» **PROMPT**
Rewrite only the lines of the material from the one containing "KRAMER (55, 1530)" through the end of the material, inclusive. Keep any requests unchanged and shift each coordinate in the answers by adding 118 to both numbers.

» **DATA EXTRACT**
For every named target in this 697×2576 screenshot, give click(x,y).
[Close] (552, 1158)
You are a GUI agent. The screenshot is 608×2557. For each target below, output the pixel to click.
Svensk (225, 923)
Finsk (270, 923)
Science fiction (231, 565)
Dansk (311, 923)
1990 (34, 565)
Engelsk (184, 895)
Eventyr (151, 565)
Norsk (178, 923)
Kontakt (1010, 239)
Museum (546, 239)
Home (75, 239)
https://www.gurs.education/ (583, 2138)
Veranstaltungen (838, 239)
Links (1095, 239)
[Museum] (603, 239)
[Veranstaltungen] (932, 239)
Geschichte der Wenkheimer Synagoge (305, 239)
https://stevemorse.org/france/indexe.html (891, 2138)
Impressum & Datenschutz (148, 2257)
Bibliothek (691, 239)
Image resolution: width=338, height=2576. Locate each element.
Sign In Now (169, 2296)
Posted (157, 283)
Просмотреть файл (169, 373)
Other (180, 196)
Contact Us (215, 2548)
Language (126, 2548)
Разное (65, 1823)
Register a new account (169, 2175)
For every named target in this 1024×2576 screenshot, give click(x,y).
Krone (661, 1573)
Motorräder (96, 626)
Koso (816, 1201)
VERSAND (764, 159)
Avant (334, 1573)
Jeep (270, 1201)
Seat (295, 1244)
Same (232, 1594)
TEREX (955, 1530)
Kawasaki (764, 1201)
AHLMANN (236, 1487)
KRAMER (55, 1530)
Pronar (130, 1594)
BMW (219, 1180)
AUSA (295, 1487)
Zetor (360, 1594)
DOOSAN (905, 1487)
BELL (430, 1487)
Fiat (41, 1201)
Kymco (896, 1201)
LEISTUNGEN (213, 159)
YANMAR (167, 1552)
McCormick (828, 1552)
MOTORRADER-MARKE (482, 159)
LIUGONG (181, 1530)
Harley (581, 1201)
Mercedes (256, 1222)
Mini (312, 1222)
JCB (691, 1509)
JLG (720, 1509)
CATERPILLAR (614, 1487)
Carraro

» **RESULT**
KRAMER (173, 1648)
Pronar (248, 1712)
BMW (337, 1298)
AUSA (413, 1605)
Zetor (478, 1712)
DOOSAN (1023, 1605)
BELL (548, 1605)
Fiat (159, 1319)
Kymco (1014, 1319)
LEISTUNGEN (331, 277)
YANMAR (285, 1670)
McCormick (946, 1670)
MOTORRADER-MARKE (600, 277)
LIUGONG (299, 1648)
Harley (699, 1319)
Mercedes (374, 1340)
Mini (430, 1340)
JCB (809, 1627)
JLG (838, 1627)
CATERPILLAR (732, 1605)
Carraro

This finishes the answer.